Text excerpt
[Start of section]

In the United Kingdom, tax collectors got an additional boost in their fight against offshore tax evasion when in late 2006 and early 2007 a special magistrate ordered U.K. parent banks to provide Her Majesty's Revenue and Customs detailed information on deposits held by U.K residents in their offshore branches. Now holding all the cards, the agency announced on April 17, 2007, that U.K. residents who had not declared interest on their offshore accounts had to come forward by June 22 and pay reduced penalties or be subject to severe penalties afterward.
Figure 6. Guernsey-Domiciled Mutual Funds,
Assets Under Management, 1998-2007
Sources: GFSC, "Second Quarter 2007 Investment Statistics,"
August 2007, and International Monetary Fund, "Portfolio Investment
CPIS (Coordinated Portfolio Investment Survey) Data- Database,"
online at http://www.inf.org/external/np/sta/pi/datarsl.htm.
Approximately 60,000 U.K. residents participated in this partial amnesty. In the future, U.K. taxpayers can evade detection through similar disclosures by simply making deposits in offshore banks not owned by a U.K. parent company.
The relative unimportance of the ESD and the U.K. partial amnesty is illustrated in Figure 5. Even when expressed in British pounds, deposit growth in all three crown dependencies appears to have been unhampered by either program. From the end of 2004 through June 30, 2007, deposits in Jersey, Guernsey, and the Isle of Man grew at a healthy 34 percent, 50 percent, and 59 percent, respectively.
Commenting before the details of the ESD were final, consultant Rupert Evans reported: "A survey of deposit takers on the Island of Guernsey indicated that about 90% of deposits would be outside the direct scope of the EU Savings Directive." ("Guernsey Update," Ozannes, Advocates and Notaries Public, Sept. 2004, online at http://www.ozannes.com/newsLetters/Ozannes_newsletter_issue_9.pdf.) In 2005 Phillip Marr, GFSC director of banking, said the data suggested that "the overall impact of the coming into force of the EU Savings Directive arrangements will not be significant." (GFSC news release, "Third Quarter 2005 Banking Sector Activity," Dec. 6, 2005.)

[End of section]

Data for analysis

[Start of section]

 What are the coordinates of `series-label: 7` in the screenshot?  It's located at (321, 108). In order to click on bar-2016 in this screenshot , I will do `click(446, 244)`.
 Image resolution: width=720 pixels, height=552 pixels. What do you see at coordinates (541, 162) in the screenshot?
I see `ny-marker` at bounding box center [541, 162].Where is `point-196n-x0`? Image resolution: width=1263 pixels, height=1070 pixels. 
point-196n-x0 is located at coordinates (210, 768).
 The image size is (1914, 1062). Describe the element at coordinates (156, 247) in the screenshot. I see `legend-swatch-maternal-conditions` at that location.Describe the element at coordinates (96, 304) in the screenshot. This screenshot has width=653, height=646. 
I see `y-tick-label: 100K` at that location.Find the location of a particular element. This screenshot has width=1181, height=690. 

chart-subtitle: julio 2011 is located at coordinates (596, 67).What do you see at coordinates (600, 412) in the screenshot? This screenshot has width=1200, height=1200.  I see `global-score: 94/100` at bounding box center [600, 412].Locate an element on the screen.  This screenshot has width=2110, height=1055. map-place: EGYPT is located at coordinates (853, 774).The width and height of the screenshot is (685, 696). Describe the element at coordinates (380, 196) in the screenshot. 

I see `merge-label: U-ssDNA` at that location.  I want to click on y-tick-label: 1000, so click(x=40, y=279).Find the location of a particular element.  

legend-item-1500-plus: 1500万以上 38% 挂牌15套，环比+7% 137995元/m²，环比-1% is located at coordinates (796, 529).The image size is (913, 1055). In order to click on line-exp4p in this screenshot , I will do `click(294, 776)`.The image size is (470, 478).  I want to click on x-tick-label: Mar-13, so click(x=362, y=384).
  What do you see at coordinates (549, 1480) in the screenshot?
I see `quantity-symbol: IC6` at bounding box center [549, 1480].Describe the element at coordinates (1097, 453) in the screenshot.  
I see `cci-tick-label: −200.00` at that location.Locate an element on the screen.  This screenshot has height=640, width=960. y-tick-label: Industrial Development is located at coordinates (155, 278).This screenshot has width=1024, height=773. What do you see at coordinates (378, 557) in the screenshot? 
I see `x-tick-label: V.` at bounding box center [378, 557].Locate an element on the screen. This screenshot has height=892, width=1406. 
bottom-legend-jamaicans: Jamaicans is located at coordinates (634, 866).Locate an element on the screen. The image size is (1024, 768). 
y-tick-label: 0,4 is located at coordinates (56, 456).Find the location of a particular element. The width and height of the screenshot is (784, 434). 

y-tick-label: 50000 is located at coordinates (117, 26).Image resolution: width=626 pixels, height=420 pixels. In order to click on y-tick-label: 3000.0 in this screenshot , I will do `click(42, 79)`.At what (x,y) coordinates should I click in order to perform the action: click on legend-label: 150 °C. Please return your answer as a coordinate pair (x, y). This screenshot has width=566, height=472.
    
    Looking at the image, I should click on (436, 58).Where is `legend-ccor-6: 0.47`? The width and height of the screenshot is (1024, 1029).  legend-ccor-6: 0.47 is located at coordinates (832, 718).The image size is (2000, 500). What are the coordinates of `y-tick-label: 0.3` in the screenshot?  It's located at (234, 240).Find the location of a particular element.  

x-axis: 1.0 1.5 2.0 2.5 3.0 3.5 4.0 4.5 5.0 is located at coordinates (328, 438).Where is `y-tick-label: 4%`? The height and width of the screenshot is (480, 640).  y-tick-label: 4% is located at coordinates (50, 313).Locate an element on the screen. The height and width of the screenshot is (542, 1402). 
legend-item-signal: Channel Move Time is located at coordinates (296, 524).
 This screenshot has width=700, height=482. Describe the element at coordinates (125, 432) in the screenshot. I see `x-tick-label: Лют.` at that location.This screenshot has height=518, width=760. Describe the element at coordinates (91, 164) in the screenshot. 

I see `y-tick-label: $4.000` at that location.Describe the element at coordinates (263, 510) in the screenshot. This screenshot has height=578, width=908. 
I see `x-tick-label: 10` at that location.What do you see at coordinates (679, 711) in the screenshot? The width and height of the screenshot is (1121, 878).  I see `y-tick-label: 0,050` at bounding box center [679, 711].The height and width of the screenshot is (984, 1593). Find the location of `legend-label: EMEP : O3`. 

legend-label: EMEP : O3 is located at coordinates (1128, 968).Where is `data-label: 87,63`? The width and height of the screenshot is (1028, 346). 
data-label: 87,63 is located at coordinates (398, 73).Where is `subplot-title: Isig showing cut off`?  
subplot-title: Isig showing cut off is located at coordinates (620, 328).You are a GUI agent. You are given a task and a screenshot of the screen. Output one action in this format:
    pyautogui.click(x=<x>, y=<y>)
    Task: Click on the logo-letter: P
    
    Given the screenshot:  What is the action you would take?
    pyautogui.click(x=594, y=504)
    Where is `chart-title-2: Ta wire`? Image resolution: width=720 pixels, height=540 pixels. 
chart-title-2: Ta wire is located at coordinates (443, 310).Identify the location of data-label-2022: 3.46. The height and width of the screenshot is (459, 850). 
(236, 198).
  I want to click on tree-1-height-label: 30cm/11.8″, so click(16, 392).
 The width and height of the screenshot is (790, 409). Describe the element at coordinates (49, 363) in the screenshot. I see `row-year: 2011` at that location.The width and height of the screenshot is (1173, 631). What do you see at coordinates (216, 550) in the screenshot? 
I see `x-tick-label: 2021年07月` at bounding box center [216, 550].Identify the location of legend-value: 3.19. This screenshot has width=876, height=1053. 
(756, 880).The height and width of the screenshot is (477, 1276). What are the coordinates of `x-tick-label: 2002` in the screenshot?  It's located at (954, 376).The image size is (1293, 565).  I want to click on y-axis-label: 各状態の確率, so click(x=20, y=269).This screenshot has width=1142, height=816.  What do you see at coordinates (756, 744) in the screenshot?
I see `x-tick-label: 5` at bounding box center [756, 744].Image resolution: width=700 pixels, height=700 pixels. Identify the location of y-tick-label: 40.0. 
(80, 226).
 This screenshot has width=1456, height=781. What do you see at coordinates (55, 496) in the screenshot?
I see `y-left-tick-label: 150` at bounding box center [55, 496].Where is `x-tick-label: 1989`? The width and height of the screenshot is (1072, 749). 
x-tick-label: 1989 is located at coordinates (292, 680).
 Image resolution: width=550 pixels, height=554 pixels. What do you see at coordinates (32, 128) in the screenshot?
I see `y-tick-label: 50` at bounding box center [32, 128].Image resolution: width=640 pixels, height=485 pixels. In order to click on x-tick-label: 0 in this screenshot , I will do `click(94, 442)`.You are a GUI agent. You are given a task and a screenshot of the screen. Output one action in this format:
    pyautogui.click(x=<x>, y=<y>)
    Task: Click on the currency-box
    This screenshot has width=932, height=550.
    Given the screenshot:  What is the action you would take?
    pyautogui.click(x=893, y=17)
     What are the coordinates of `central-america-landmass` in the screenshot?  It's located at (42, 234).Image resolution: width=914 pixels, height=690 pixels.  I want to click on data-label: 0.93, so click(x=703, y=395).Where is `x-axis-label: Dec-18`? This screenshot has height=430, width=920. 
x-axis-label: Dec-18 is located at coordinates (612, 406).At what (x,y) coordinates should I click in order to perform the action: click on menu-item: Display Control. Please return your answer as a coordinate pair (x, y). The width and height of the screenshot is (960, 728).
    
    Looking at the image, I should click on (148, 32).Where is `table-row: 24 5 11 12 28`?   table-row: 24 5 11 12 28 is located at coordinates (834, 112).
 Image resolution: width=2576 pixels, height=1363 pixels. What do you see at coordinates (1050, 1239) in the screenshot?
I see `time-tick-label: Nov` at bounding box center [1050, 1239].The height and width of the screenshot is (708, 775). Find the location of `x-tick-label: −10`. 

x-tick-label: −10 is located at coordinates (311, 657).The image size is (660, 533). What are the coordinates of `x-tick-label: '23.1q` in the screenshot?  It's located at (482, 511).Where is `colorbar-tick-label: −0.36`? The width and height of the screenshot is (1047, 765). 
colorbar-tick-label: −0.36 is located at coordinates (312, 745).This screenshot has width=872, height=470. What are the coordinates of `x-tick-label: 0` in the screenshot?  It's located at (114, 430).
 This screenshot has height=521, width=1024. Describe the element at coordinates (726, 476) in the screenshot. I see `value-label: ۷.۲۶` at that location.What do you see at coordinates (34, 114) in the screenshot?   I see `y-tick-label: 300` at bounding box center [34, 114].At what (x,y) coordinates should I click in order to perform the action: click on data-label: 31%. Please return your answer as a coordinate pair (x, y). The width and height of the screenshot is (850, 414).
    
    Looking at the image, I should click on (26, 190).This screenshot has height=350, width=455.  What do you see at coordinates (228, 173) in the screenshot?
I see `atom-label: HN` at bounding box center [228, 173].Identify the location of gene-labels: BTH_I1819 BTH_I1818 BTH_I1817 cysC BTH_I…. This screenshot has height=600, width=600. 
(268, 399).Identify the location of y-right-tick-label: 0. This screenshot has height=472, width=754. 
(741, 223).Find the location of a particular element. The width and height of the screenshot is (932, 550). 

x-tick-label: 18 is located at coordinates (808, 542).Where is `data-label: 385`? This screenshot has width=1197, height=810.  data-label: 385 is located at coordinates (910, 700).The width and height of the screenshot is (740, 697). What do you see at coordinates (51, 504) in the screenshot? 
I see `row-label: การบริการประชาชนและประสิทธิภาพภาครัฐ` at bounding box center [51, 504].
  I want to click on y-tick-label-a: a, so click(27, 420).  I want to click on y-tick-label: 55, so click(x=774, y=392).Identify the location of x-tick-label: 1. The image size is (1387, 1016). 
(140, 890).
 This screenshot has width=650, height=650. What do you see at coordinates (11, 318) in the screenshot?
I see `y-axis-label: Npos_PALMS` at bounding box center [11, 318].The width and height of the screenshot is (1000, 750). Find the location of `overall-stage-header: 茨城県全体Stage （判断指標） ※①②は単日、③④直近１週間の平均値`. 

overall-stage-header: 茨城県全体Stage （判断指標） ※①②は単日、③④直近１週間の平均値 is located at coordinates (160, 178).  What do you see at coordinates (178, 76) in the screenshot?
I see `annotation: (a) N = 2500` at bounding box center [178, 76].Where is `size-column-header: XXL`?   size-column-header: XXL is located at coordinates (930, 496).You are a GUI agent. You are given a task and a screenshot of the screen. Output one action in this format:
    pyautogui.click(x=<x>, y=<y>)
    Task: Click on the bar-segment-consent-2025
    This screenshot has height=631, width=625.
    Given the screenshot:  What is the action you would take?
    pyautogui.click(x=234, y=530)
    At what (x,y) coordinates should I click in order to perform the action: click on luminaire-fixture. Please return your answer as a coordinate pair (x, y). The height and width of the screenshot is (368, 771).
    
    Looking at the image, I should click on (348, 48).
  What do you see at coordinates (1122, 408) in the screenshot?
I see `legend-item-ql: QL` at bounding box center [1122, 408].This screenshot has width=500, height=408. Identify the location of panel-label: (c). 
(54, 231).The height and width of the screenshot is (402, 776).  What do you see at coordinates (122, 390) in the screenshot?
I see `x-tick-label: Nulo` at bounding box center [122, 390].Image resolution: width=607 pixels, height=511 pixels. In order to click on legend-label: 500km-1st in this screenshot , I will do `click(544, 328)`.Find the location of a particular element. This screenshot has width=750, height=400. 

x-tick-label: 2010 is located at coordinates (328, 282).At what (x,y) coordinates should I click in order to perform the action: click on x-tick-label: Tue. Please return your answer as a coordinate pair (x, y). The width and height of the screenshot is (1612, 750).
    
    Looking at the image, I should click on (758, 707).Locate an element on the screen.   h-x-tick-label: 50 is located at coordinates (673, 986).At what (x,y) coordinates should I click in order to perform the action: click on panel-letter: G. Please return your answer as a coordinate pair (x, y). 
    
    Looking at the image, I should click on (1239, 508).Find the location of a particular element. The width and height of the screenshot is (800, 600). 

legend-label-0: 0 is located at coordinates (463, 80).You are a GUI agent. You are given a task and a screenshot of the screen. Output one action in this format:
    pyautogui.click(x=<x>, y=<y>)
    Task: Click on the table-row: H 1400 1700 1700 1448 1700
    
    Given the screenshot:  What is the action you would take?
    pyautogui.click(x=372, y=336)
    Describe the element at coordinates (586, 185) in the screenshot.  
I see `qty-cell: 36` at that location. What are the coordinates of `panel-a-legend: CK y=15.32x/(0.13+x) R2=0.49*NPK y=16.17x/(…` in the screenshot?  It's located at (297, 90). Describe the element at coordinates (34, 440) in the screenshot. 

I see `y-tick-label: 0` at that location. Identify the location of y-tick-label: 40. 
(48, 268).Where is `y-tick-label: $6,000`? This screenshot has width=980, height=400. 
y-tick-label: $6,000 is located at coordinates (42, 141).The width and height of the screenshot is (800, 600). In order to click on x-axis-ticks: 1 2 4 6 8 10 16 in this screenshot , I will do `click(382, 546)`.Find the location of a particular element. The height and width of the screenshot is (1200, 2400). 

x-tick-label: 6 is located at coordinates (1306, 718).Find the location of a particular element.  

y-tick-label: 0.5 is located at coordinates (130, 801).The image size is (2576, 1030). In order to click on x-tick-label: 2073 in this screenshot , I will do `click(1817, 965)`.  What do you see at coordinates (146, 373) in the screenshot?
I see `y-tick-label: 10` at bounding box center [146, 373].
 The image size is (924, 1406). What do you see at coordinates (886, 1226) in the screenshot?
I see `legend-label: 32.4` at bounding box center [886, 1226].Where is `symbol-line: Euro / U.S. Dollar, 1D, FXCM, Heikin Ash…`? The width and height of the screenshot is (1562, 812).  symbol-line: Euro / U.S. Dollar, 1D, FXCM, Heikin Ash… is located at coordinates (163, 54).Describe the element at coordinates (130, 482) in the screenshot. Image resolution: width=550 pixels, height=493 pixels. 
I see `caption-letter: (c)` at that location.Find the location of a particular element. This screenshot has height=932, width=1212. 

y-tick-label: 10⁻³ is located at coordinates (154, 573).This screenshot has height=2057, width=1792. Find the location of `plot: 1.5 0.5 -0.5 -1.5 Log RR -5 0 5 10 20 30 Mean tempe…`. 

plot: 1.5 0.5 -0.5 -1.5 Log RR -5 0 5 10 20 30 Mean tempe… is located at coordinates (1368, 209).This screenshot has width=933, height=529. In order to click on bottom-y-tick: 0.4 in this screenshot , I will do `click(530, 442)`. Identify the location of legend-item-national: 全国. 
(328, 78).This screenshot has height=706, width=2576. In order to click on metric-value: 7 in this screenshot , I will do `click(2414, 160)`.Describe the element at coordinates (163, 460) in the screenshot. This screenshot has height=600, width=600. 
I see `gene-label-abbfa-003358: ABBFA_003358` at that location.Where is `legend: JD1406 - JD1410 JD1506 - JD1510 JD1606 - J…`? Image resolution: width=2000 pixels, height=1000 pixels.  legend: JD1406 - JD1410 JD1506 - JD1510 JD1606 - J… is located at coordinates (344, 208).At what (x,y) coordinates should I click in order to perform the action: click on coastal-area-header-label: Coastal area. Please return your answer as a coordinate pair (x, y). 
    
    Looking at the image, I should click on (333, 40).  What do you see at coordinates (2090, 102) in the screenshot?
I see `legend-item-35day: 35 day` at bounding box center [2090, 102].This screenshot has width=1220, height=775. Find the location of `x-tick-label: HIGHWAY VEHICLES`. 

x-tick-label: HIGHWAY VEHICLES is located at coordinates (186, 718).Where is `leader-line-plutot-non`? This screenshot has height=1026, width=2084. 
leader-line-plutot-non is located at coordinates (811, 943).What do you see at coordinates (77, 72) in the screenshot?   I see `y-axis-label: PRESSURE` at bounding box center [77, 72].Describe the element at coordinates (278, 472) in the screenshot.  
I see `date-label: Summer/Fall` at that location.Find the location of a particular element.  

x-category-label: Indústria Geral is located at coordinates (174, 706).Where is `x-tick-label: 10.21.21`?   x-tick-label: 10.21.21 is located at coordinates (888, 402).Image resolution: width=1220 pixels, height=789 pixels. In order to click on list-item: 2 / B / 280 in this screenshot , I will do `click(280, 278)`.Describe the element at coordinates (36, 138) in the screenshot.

[End of section]

Problems and tasks
(a) Transcribe the passage on offshore tax evasion from "online at http://www.inf.org/external/np/sta/pi/datarsl.htm." up to and including "U.K. parent company.".
(b) Go on with the passage on offshore tax evasion, picking up after its final sentence.

Responses by task
(a)
online at http://www.inf.org/external/np/sta/pi/datarsl.htm.
Approximately 60,000 U.K. residents participated in this partial amnesty. In the future, U.K. taxpayers can evade detection through similar disclosures by simply making deposits in offshore banks not owned by a U.K. parent company.

(b)
One possible explanation for the lack of impact of the HMRC and EU initiatives is that the rates of tax evasion were low in the first place. This seems unlikely, first of all, because it was (and still is) relatively easy to evade taxes with offshore investing. Also, it is difficult to understand why individuals would go through the cost and inconvenience of offshore investing — especially when additional trust and corporate structures are involved — except if there is a considerable tax benefit involved.
When HMRC sought official approval to force banks to disclose information on offshore deposits, it had to show that there was good reason for its request and that it was not simply on a fishing expedition. HMRC presented information on 9,289 taxpayers with offshore accounts and found that only 327, or 3.5 percent, had declared foreign interest on their tax returns. Although there are a lot of reasons why this number could understate actual compliance, even if the percentage were 10 times larger, it would not change the conclusion that most offshore accounts are associated with tax evasion. It therefore does not seem likely that the lack of effectiveness of antievasion measures is due to a lack of tax evasion. (See "Keeping Score on Offshore: U.K. 60,000, U.S. 1,300," Tax Notes, July 2, 2007, p. 23.)
The Funds Business
Assets under management by Guernsey-domiciled funds — which include traditional open-ended mutual funds, hedge funds, and private equity funds — have grown even more rapidly than bank deposits. Figure 6 shows that from 1998 through the end of 2006, they grew nearly eightfold, from $26 billion to $206 billion. Over the first six months of 2007, they grew another 21 percent to $250 billion.
The growth of the Guernsey funds sector is both demand- and supply-driven. On the demand side, the market has been stoked by investor interest in alternative investments. There is still a retail fund sector, and traditional funds are still being marketed to wealthy individuals, but by all accounts hedge funds and private equity funds are the main source of growth. They are sold to sophisticated investors, including both high-net-worth individuals and, increasingly, institutional investors.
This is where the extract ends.